● **RECORDS PROVIDED**
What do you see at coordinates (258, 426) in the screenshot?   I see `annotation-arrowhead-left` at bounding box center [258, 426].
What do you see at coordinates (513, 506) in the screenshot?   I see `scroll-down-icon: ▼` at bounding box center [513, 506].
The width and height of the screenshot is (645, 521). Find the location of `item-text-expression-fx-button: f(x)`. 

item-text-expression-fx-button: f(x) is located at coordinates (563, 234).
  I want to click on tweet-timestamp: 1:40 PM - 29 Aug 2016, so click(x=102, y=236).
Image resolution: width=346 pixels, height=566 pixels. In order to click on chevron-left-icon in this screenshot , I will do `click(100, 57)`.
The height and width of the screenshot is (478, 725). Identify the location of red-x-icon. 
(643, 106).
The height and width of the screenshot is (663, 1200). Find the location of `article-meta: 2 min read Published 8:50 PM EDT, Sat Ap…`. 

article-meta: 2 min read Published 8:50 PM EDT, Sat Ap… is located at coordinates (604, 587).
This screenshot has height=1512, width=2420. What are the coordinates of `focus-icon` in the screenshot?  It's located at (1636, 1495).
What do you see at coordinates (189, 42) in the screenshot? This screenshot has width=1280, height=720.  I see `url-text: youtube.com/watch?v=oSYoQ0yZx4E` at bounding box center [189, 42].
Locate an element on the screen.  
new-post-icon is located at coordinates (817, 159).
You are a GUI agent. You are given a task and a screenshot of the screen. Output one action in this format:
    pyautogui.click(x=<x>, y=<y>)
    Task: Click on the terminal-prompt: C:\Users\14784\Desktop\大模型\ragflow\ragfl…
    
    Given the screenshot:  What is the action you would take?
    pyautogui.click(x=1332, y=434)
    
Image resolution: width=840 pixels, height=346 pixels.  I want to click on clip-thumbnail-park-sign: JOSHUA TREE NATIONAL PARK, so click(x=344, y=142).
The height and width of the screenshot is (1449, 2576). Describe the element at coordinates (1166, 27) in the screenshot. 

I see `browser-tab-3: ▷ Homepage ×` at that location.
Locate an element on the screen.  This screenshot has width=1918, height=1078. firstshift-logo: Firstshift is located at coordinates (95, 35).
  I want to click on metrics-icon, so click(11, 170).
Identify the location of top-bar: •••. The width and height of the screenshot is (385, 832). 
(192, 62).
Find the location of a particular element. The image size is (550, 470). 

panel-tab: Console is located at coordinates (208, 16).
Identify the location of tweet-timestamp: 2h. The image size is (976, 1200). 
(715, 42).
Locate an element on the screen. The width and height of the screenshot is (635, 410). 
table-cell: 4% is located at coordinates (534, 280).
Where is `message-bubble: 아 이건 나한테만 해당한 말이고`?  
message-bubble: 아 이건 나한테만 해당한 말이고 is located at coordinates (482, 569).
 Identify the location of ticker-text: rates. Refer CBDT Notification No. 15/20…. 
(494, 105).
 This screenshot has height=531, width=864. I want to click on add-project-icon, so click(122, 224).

● **EXERCISE REQUIREMENTS**
Reproduce all of the records above line for line, leaving every character unchanged.

● **REPLY**
What do you see at coordinates (258, 426) in the screenshot?   I see `annotation-arrowhead-left` at bounding box center [258, 426].
What do you see at coordinates (513, 506) in the screenshot?   I see `scroll-down-icon: ▼` at bounding box center [513, 506].
The width and height of the screenshot is (645, 521). Find the location of `item-text-expression-fx-button: f(x)`. 

item-text-expression-fx-button: f(x) is located at coordinates (563, 234).
  I want to click on tweet-timestamp: 1:40 PM - 29 Aug 2016, so click(x=102, y=236).
Image resolution: width=346 pixels, height=566 pixels. In order to click on chevron-left-icon in this screenshot , I will do `click(100, 57)`.
The height and width of the screenshot is (478, 725). Identify the location of red-x-icon. 
(643, 106).
The height and width of the screenshot is (663, 1200). Find the location of `article-meta: 2 min read Published 8:50 PM EDT, Sat Ap…`. 

article-meta: 2 min read Published 8:50 PM EDT, Sat Ap… is located at coordinates (604, 587).
This screenshot has height=1512, width=2420. What are the coordinates of `focus-icon` in the screenshot?  It's located at (1636, 1495).
What do you see at coordinates (189, 42) in the screenshot? This screenshot has width=1280, height=720.  I see `url-text: youtube.com/watch?v=oSYoQ0yZx4E` at bounding box center [189, 42].
Locate an element on the screen.  
new-post-icon is located at coordinates (817, 159).
You are a GUI agent. You are given a task and a screenshot of the screen. Output one action in this format:
    pyautogui.click(x=<x>, y=<y>)
    Task: Click on the terminal-prompt: C:\Users\14784\Desktop\大模型\ragflow\ragfl…
    
    Given the screenshot:  What is the action you would take?
    pyautogui.click(x=1332, y=434)
    
Image resolution: width=840 pixels, height=346 pixels.  I want to click on clip-thumbnail-park-sign: JOSHUA TREE NATIONAL PARK, so click(x=344, y=142).
The height and width of the screenshot is (1449, 2576). Describe the element at coordinates (1166, 27) in the screenshot. 

I see `browser-tab-3: ▷ Homepage ×` at that location.
Locate an element on the screen.  This screenshot has width=1918, height=1078. firstshift-logo: Firstshift is located at coordinates (95, 35).
  I want to click on metrics-icon, so click(11, 170).
Identify the location of top-bar: •••. The width and height of the screenshot is (385, 832). 
(192, 62).
Find the location of a particular element. The image size is (550, 470). 

panel-tab: Console is located at coordinates (208, 16).
Identify the location of tweet-timestamp: 2h. The image size is (976, 1200). 
(715, 42).
Locate an element on the screen. The width and height of the screenshot is (635, 410). 
table-cell: 4% is located at coordinates (534, 280).
Where is `message-bubble: 아 이건 나한테만 해당한 말이고`?  
message-bubble: 아 이건 나한테만 해당한 말이고 is located at coordinates (482, 569).
 Identify the location of ticker-text: rates. Refer CBDT Notification No. 15/20…. 
(494, 105).
 This screenshot has height=531, width=864. I want to click on add-project-icon, so click(122, 224).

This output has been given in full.